- **QUOTED TEXT**:
——
His image stays hidden under the black surface until enough body heat from grouped visitors causes the thermochromic layer to become transparent and gradually reveal the portrait beneath. Any coating applied on top had to be thin enough and conductive enough to let that effect work.
Why we specified Polyaspartic
We applied an anti-slip Polyaspartic epoxy floor coating across the full 3,200m² ground floor area of the Turbine Hall, with a separate matt protective coating to a 400m² section. Polyaspartic was the right system for 3 reasons specific to this venue:
- Rapid cure. Polyaspartic systems set in hours rather than days, which is essential when you are working around an in-house art install team and other contractors building out the wider commission.
- Abrasion resistance. The Turbine Hall is one of the most-visited cultural spaces in the world. The coating had to handle hundreds of thousands of footfalls without wearing through to the artwork beneath.
——
- **COLLECTED MATERIAL**:
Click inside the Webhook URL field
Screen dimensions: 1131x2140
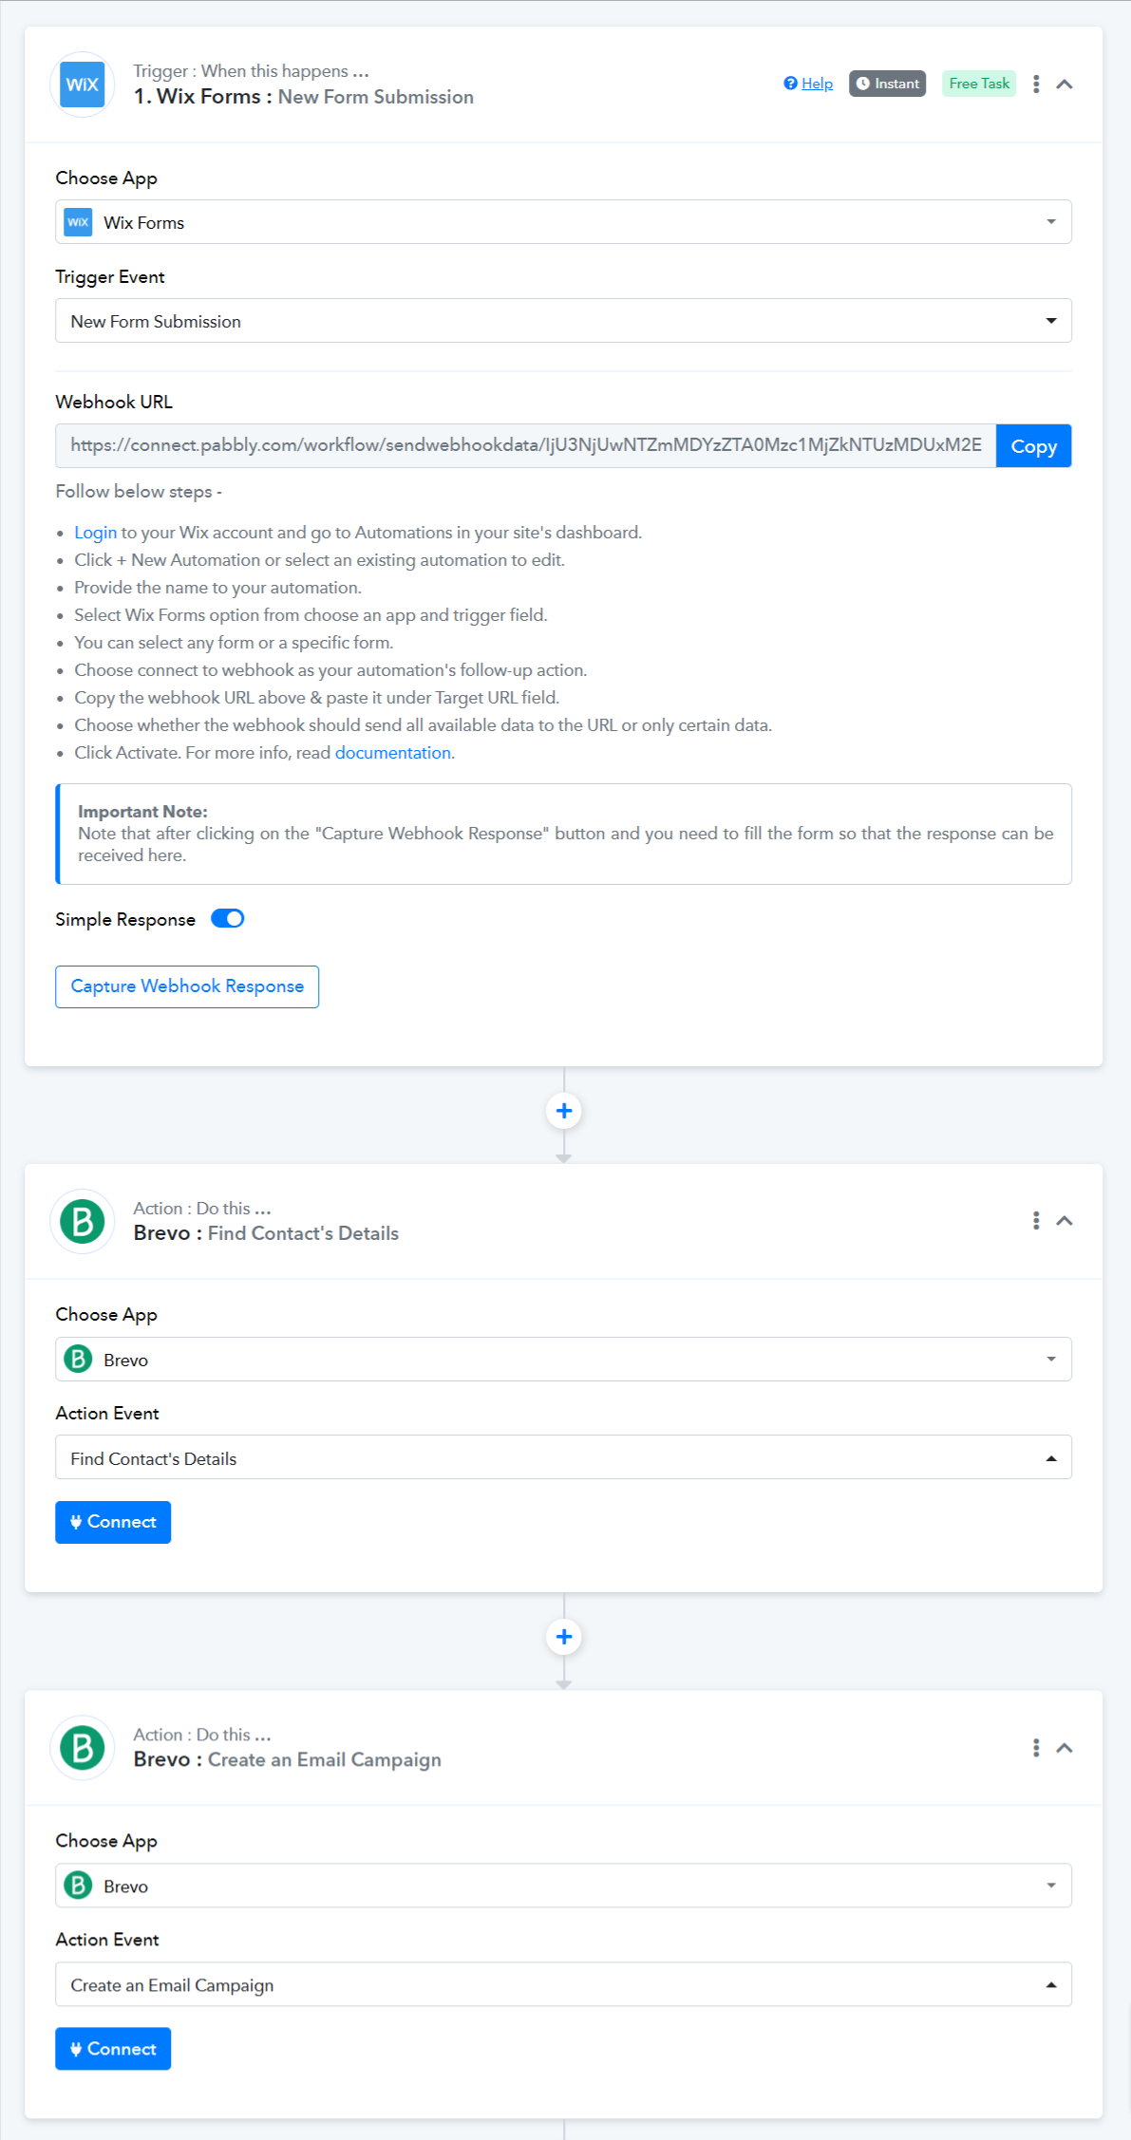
——
- **CHALLENGES**:
[a] List every number written in digits in the text about the Turbine Hall floor coating.
[b] From the text about the Turbine Hall floor coating, copy the part that starts with the words containing "- Abrasion resistance." and ends with "the artwork beneath.".

- **RESPONSE LIST**:
[a]
- 3,200 (the 3,200m² ground floor area)
- 400 (the 400m² section)
- 3 (the 3 reasons)

[b]
- Abrasion resistance. The Turbine Hall is one of the most-visited cultural spaces in the world. The coating had to handle hundreds of thousands of footfalls without wearing through to the artwork beneath.